The appeal of running your own newsletter is obvious and simple: instead of working for a boss, you can work for yourself.
Before Substack, I was a co-founder of a company called Kik Messenger.
And so we now live in this weird in-between time where everything should be really great, and yet, a lot of us feel like the things we read are kind of breaking our brains.
The only way to make a real change is to change the underlying laws of physics that apply, change the rules of the game, change how people are making money, have a new and better business model for independent writing and make that thing work.
One thing that might be interesting here that I think about as CEO is: what are you optimizing for? What do you need to optimize for, for the company to win? And I think this goes into: what is the right culture for your company?
We’re going to try that. We’re going to see what about it works and what doesn’t work. We’re going to actually get that feedback from them and we’re going to let that shape our thinking, and the length of time that it takes to do one of those cycles really influences your speed of learning because ideally, every time you’re actually going to change. The next thing you build is going to be different based on what you learned from that contact with reality. And so we focus a lot on tight iteration cycles, basically.
One thing that was really counterintuitive is that on Substack, when you’re a paid writer, you’ve got a subscription publication and you’re asking people to come and pay, your intuition is very much “I’m going to take my best stuff and I’m going to put it behind the paywall because my paying readers need to be paying for something.”
And there’s some truth there, you do have to put stuff behind the paywall, but actually a good rule of thumb is you should take your best — or at least your most accessible — stuff and make a lot of it free even when you’re paid.
People find out that you’re a writer that they trust and has good ideas, and they want to invest the time and money to subscribe and pay. And the only way they’re going to do that is if they get to read real, good things that you’ve done. So “make your best stuff free” is a counterintuitive thing that we didn’t expect and it runs counter to a lot of writers’ intuition.
So our focus has always been on being very comfortably default alive, which we currently are. Basically, if we continue to grow at our current rate, we would become profitable quite quickly if we didn’t grow expenses.
And what that means for me in practice is I want to be in a position where any money we’ve ever raised, we’ve treated it as the last money that we raise, so we can say, “if we never raise money again, this company is going to work and we have a healthy margin to do it.”
What we want to do instead is construct our business model in such a way that in order to be successful, we have to do the right thing, that we’re as aligned as possible with readers and writers.
The thing that’s magical about a newsletter is that it’s the one place you can have a direct relationship with your readers and get a push notification onto their home screen, without having to go through the Facebook algorithm and without having to get them to download an app.
Listen, we take a pretty strong stance that we want to promote freedom of the press and extend it to as many people as possible. That’s not coming from a political nowhere — that’s a belief that we hold.
One thing that’s interesting is we don’t have any one writer that’s some huge fraction of our revenue, although there’s concentration among the top — the top 10 people on Substack make $10 million a year collectively.

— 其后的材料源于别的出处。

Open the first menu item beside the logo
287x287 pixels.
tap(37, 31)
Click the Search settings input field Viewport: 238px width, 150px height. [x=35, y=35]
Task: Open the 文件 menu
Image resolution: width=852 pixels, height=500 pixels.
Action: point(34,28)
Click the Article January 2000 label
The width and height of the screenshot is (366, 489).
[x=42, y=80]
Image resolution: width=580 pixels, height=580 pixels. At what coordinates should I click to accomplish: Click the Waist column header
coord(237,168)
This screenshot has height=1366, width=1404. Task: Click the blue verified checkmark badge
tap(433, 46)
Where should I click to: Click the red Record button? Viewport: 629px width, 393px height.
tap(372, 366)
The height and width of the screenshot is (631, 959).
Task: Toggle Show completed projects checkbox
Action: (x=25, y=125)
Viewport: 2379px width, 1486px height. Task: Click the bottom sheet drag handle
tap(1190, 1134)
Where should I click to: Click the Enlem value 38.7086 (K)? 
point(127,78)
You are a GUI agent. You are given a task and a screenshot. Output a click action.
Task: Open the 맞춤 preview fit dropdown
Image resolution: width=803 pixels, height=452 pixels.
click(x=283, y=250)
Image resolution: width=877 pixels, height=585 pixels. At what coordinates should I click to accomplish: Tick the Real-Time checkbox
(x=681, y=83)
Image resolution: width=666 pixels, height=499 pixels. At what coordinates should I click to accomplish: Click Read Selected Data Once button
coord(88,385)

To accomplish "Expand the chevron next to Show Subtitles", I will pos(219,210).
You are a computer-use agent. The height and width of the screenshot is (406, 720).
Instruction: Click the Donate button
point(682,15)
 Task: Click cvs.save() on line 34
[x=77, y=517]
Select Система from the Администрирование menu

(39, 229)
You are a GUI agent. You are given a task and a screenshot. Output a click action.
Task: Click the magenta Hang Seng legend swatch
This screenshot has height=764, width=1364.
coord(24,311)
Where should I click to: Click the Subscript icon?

Can Substack CEO Chris Best build a new model for journalism?

Listen on Spotify

To date, there are more than 250,000 subscriptions across the network.
As Petersen put it, the writers joining Substack are “regaining control of our own journalism.”
The company, which was incubated by Y Combinator in 2017 before raising $15.3 million last year in a Series A round led by venture capital firm Andreessen Horowitz, remains relatively small. As of this fall there were 18 employees, including Best’s two cofounders, Hamish McKenzie (COO) and Jairaj Sethi (CTO).
He (Chris Best) grew up outside Vancouver and studied systems design engineering at the University of Waterloo in Ontario.
For all of Substack’s visionary tough talk, it’s hard to imagine a mass exodus—a voluntary one, at least—from major media organizations.
In just over a year, Heated racked up 32,527 total subscribers and about 3,500 paying ones. (Her paid subscribers get the full smorgasbord of content.) She made about $230,000 in 2020, before subtracting Substack’s 10 percent cut and other expenses.

As Journalists Flock to Substack, Is There a Limit to the Newsletter Boom?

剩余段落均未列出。